During our evening with Ron and Kara, we received a tour of their newly-remodeled house. Prominently displayed on the floor of their bedroom (much to Kara’s delight) is a black bear that Ron killed in Canada.

This led to a discussion of a short story I’ve been writing, the climax of which involves the shooting of such a bear. “Aren’t you scared of bears?” Jenn asked.

“Yes, I am,” I said. “That’s partly why I wrote the story. It’s based on something that actually happened: I went wandering off into the woods near Silverton to take photographs, even though the property owner had warned me of bears.”

While I was saying this, I was thinking of Tammy’s bear stories, and of the bearskin her family had in their living room (that skin always fascinated me). I was thinking of Grizzly Man. I was thinking of how whenever we go hiking up Opal Creek, I’m always suffering from a low-level anxiety that we’ll be set upon by bears. (An anxiety which is not helped by all the anti-bear precautions we take.)

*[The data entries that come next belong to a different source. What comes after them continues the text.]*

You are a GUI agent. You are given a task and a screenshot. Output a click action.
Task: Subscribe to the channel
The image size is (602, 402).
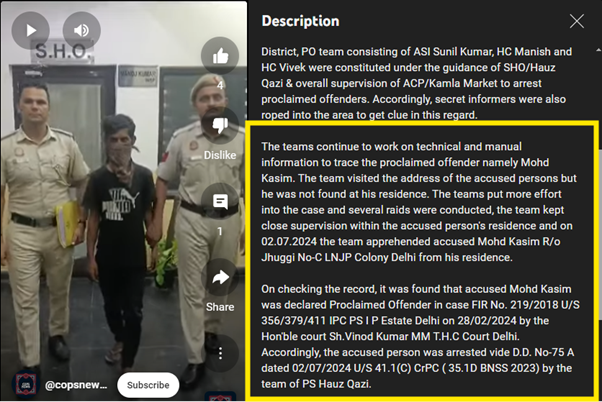148,385
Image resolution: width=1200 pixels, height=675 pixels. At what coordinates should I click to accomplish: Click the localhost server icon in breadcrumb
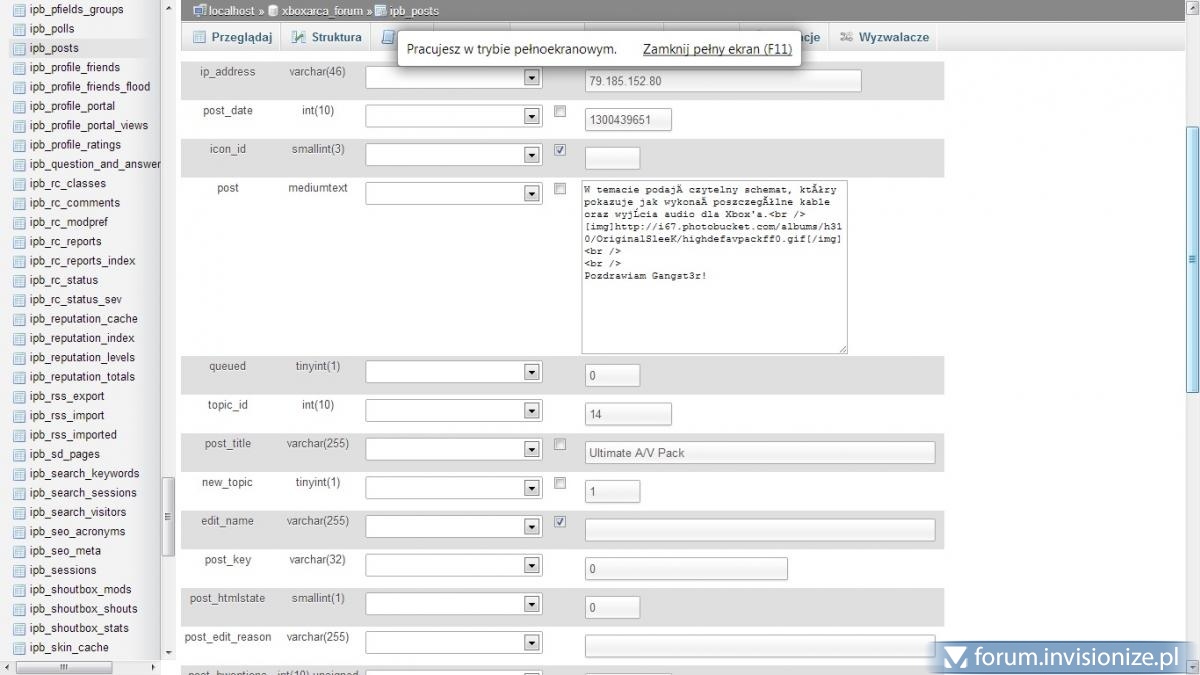[x=199, y=11]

Here’s video that demonstrates why I am scared of bears when we’re in the woods:

At least we don’t have to worry about grizzlies:

Here’s a grizzly vs. a caribou (not for the faint of heart):

But, of course, the bears don’t always win. Sometimes the cats win. Here’s a video that’s popular around our house:

Yessir. Bears frighten me. I’d rather deal with housecats, thank you very much.

Speaking of wildlife, there’s a little more to tell about our trip for dinner at Ron and Kara’s the other night. Kris and I keep forgetting to mention this to anyone.

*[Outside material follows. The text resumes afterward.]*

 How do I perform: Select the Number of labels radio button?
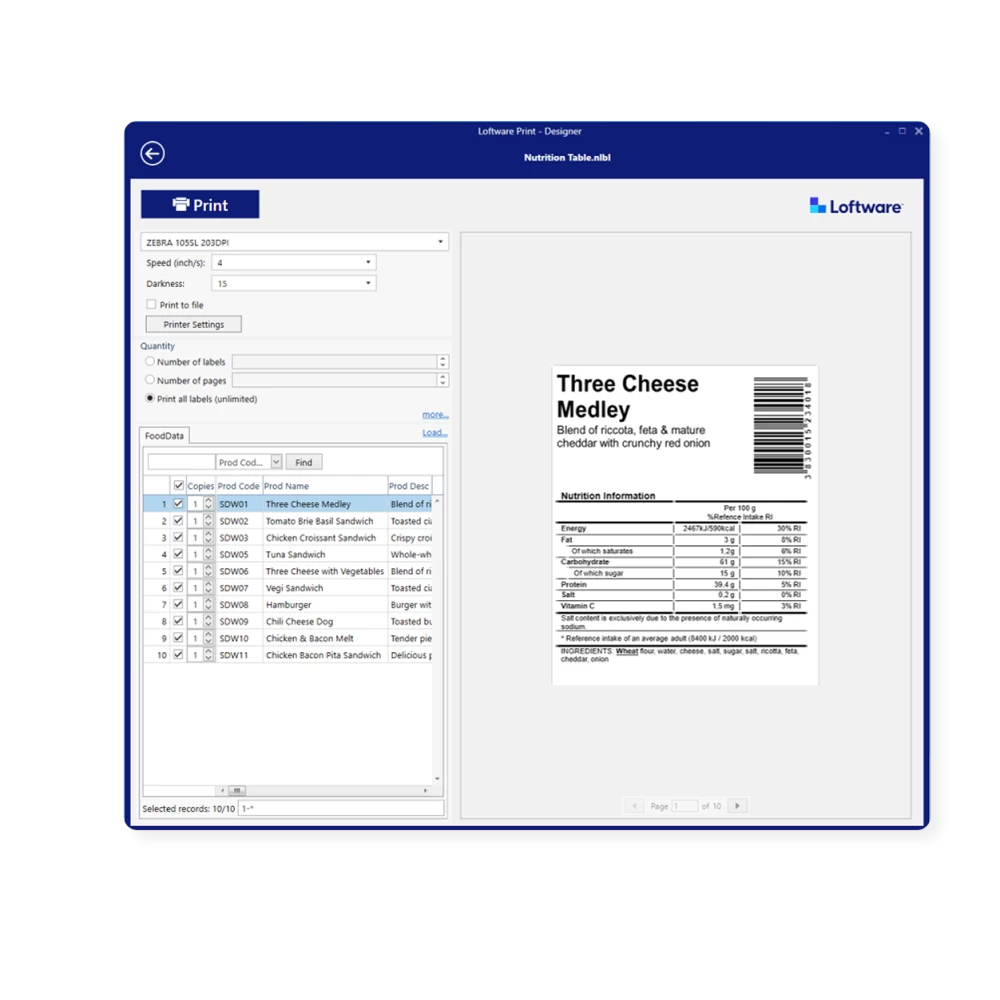(150, 362)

After we had turned onto Miller Road, just before we got to John and Louise’s driveway, a deer leapt a fence and bolted into the road. I braked and swerved (not too violently), and the deer veered to the side. For a few moments it ran beside us, keeping pace with the car. Then we were past it, and we sped off, down into the flats, past the tile factory, and to Ron and Kara’s.

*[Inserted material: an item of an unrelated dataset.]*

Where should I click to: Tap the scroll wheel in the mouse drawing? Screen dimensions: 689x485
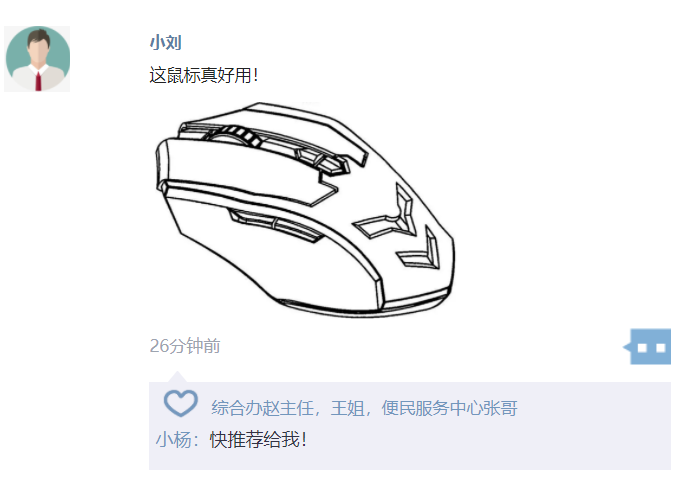point(236,134)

Just a little adventure, but fun nonetheless.

Addendum Since writing this, I’ve reached the point in Undaunted Courage where Lewis & Clark begin to encounter Grizzlies along the Missouri River. Needless to say, I’m frightened for them.

6 Replies to “Bear-ly Breathing”

  1. Dave says:

    Get lots of bear sightings there in urban Clackamas County, do you?

  2. John says:

    The last time I was in the museum at the base of the St. Louis Arch, I was reading excerpts from the diaries of the men on Lewis and Clark’s expedition. One entry in particular stuck in my head… kinda.

    Try as I might, I can’t find the exact text of the narrative. Something along the lines of one of the men (call him Smith) shot a bear – which started chasing him! Smith, in full panic mode, ran back to camp and of course put everyone else in danger. After considerable fuss and a lot of expended powder and bullets, the bear went down. Everybody was mad at Smith as a result.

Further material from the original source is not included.